Angka ini lebih tinggi dari 3,67 persen yang disepakati sebagai bagian dari perjanjian nuklir.
Namun jauh lebih rendah dari 90 persen kriteria pengayaan tingkat senjata.
Mesin sentrifugal
RUU parlemen juga mewajibkan pemerintah untuk memasang dan mengoperasikan setidaknya 1.000 sentrifugal IR-2M di fasilitas nuklir bawah tanah Natanz dalam waktu tiga bulan.
Pemerintah juga harus memulai pengayaan di pabrik Fordow dengan setidaknya 164 sentrifugal IR-6 canggih dan meningkatkan jumlahnya menjadi 1.000 dalam waktu satu tahun setelah Undang-undang tersebut diterapkan.
Organisasi Energi Atom negara itu juga harus mengoperasikan pabrik untuk memproduksi ferrouranium, paduan besi dan uranium, di Isfahan dalam jangka waktu lima bulan.
Mereka juga harus merevitalisasi reaktor air berat Arak, yang sekarang sedang direstrukturisasi sebagai bagian dari kesepakatan nuklir, ke kondisi sebelum dilakukannya kesepakatan, tenggat waktu yang diberikan adalah empat bulan.
Ini harus dibarengi dengan upaya membangun reaktor baru yang serupa namun menghasilkan kekuatan yang sama agar bisa memproduksi radioisotop untuk penggunaan di rumah sakit.
Baca juga: Eropa Didesak Tetapkan Peta Jalan Kesepakatan Nuklir Iran dan Tarik AS untuk Rekonsiliasi
Jalan kembali
RUU parlemen memberikan gambaran 'jalan kembali' ke kesepakatan nuklir, dengan syarat bahwa penandatangan lain yakni negara kekuatan dunia sepenuhnya melaksanakan komitmen mereka.

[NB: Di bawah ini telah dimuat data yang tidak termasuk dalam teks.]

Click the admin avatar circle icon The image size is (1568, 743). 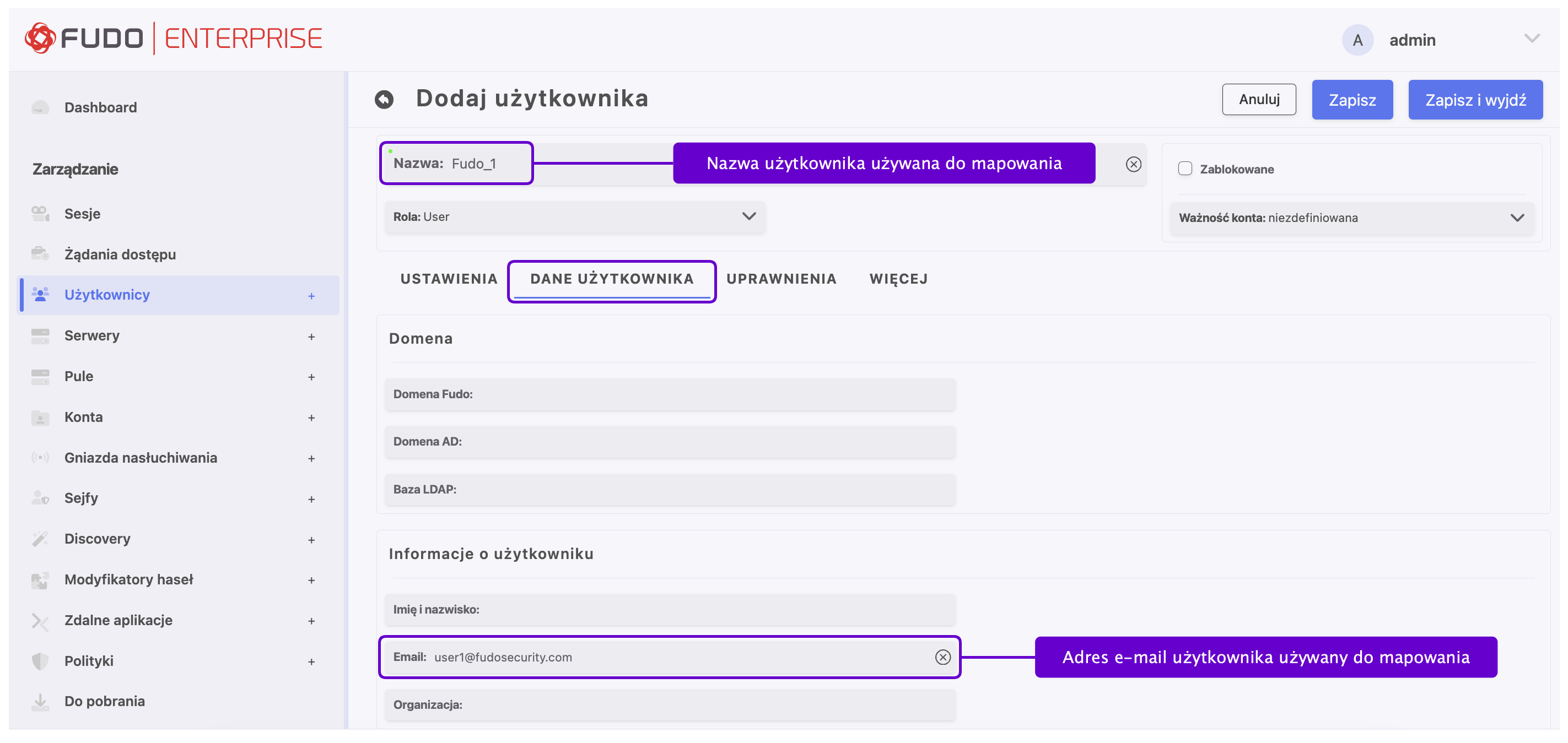pyautogui.click(x=1357, y=40)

Ini mewajibkan pemerintah Iran untuk mengajukan laporan rinci tentang langkah-langkah yang akan dilakukan penandatangan lainnya dalam waktu dua bulan setelah Iran mengurangi komitmennya.
Jika dianggap memuaskan, pemerintah Iran akan mengusulkan rencana tindakan untuk kembali ke komitmen kesepakatan, yang akan ditinjau oleh parlemen negara itu selama satu bulan.
Terakhir, parlemen Iran telah mempertimbangkan hukuman berdasarkan Undang-undang, jika pemerintahan Rouhani menolak untuk melaksanakan isi RUU tersebut.